We use shell scripts to start our processes. Ideally they should write out their own PID files (and deal with SIGHUP), but anyway, we were doing it in our script as follows:

nohup cmdline &
find_process cmdline > pidfile

You can imagine find_process to be a function that goes through all the running processes. If it finds a matching command line, it will note the PID in the pidfile.

The problem we were seeing is this:

  • On system startup, the PID file was empty, but there was a process running.
  • When we restarted manually, the PID file would get the PID correctly (we had to kill the previous process manually, or risk having multiple running processes and PIDs in the pidfile).
  • Even with manual restart, some processes would never get PIDs in their files.

We run on FreeBSD, and it comes with a handy /etc/rc.subr that contains a bunch of utility functions to help start and stop programs. It turned out that there were two problems.

The first is that find_process() uses ps to match processes. ps limits its output to terminal width unless you give -ww as an argument (go figure). This is why some of our programs would never get a match in the pidfile, because the program would be started non-interactively via ssh and ps (without -ww) would never match. I found that newer versions of rc.subr has this fixed, but for our case, I ended up adding this argument. Unfortunately, a colleague of mine had discovered this problem earlier but she reported it a few weeks back and then I forgot all about it, only to rediscover it the hard way.

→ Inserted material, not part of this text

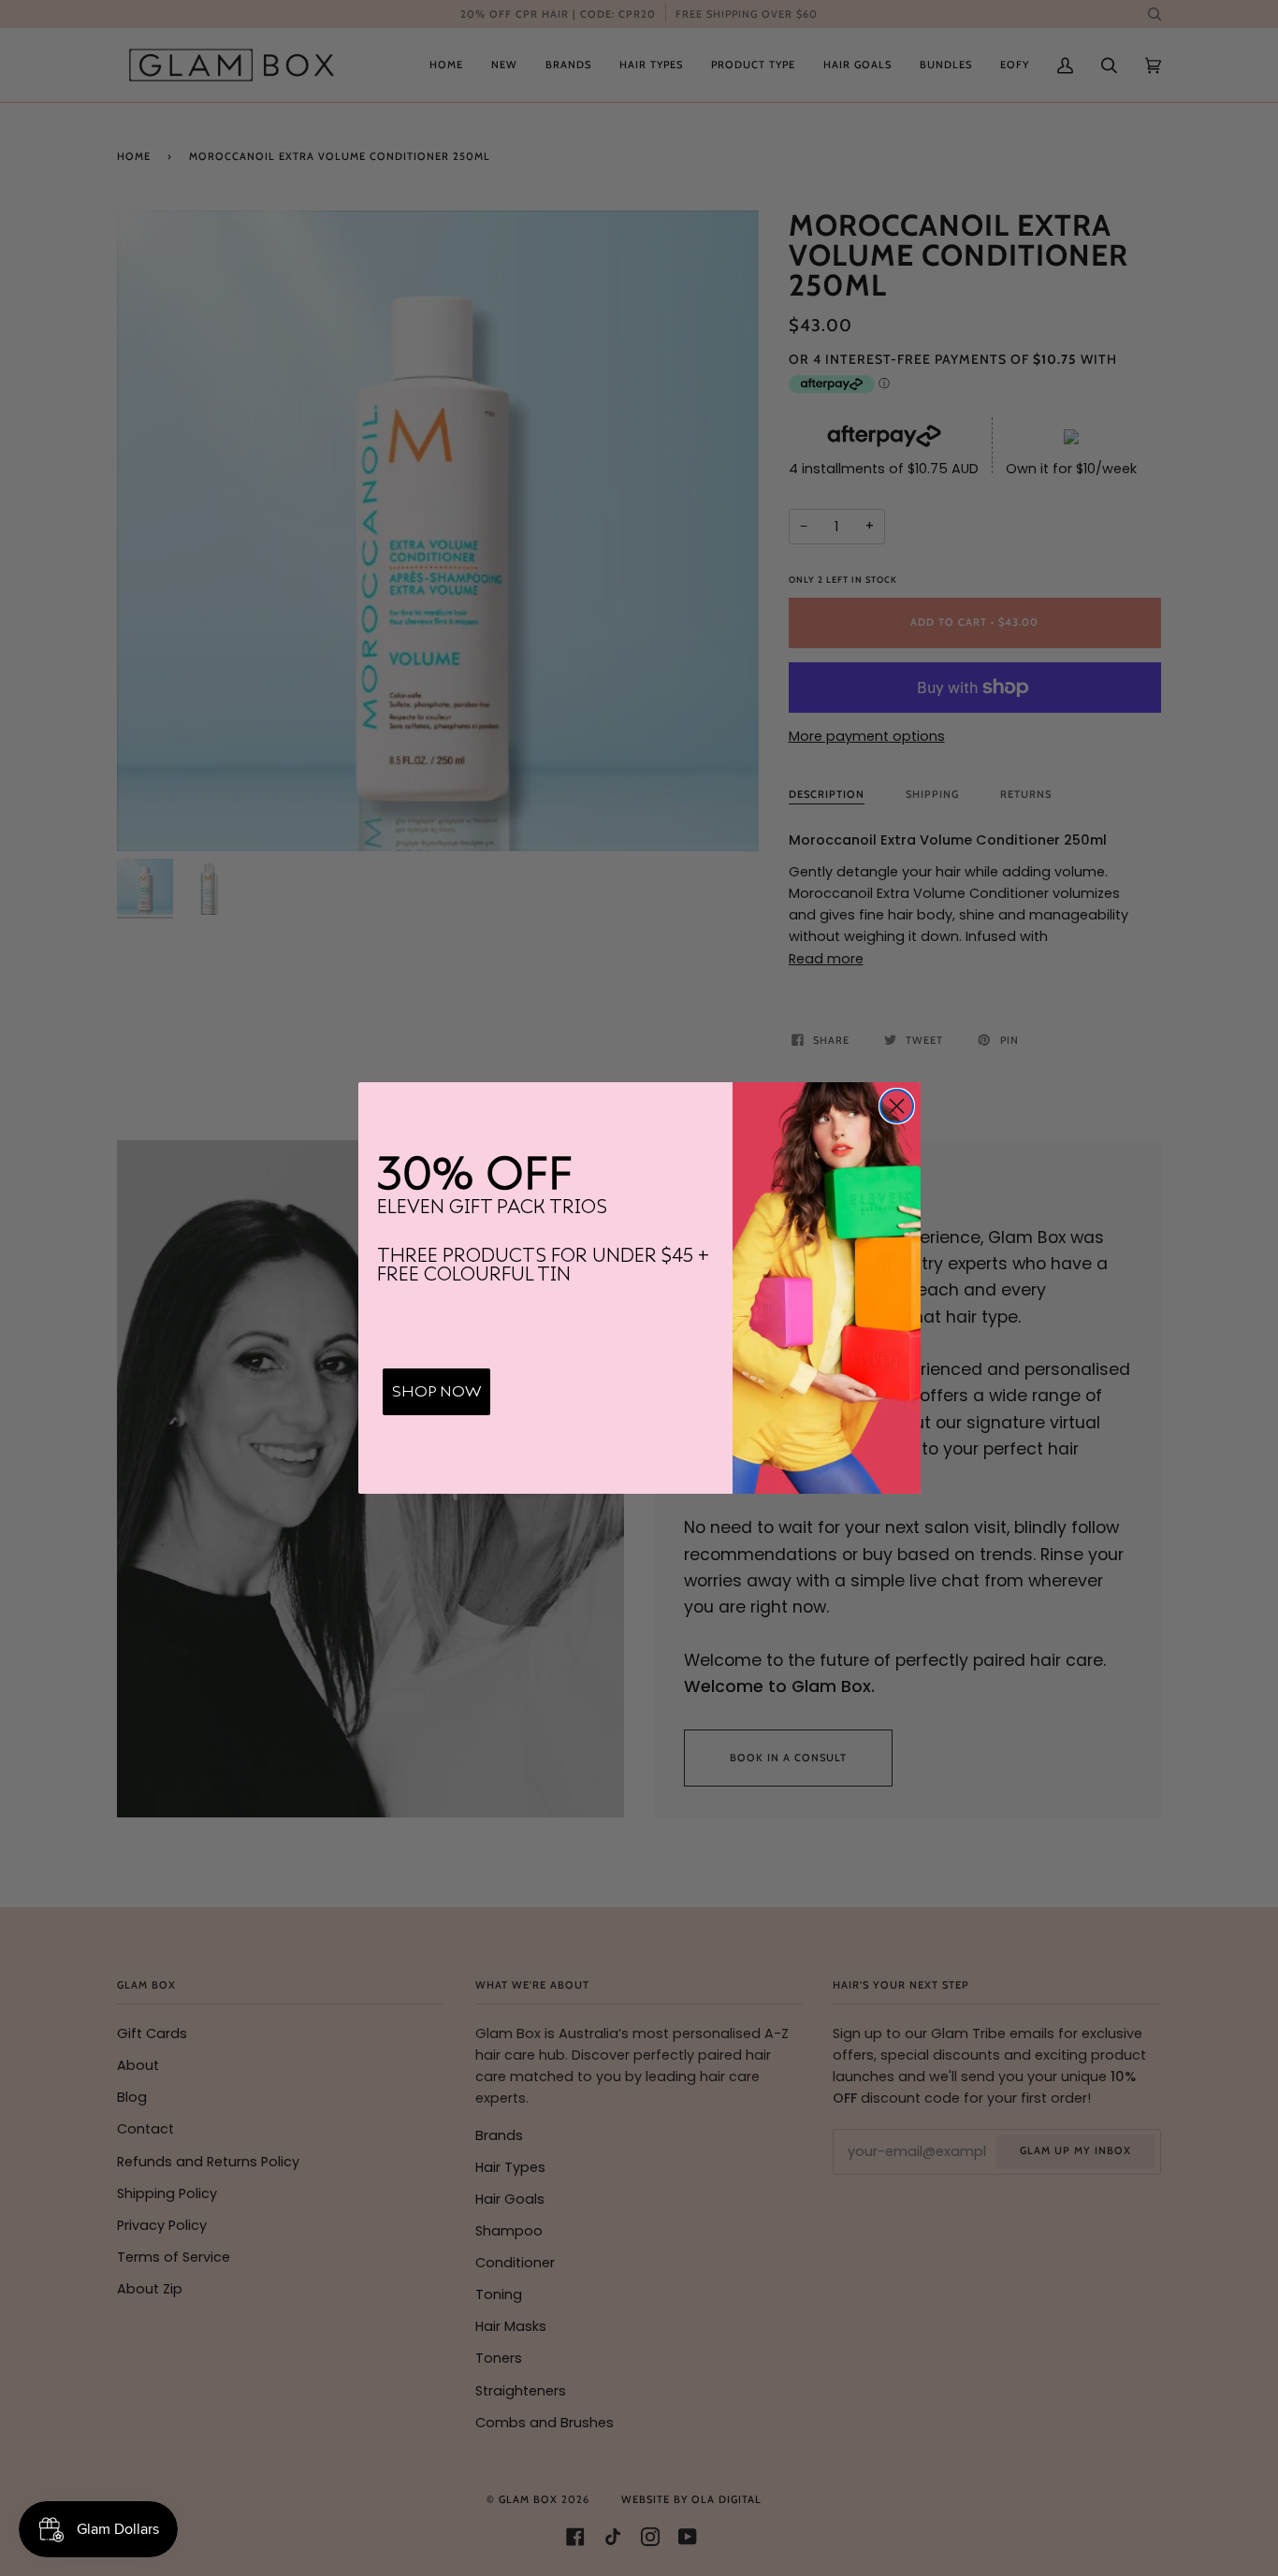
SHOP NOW (436, 1391)
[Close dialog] (896, 1106)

The second problem is a bit more involved. From the debug prints we put in, it seemed as if we were trying to find a match very soon. That is, when we tried to find_process, nohup would still be running. It would fail to match the program itself. This happens only at system startup, when it is already under load. Temporarily, we fixed this by adding a sleep, but the correct fix involves calling, in case of C programs, daemon(), pidfile_open() etc.

Quite a few nights were lost on this one. There are more such stories when we added monitoring (via monit) for these programs, but you can well imagine them already.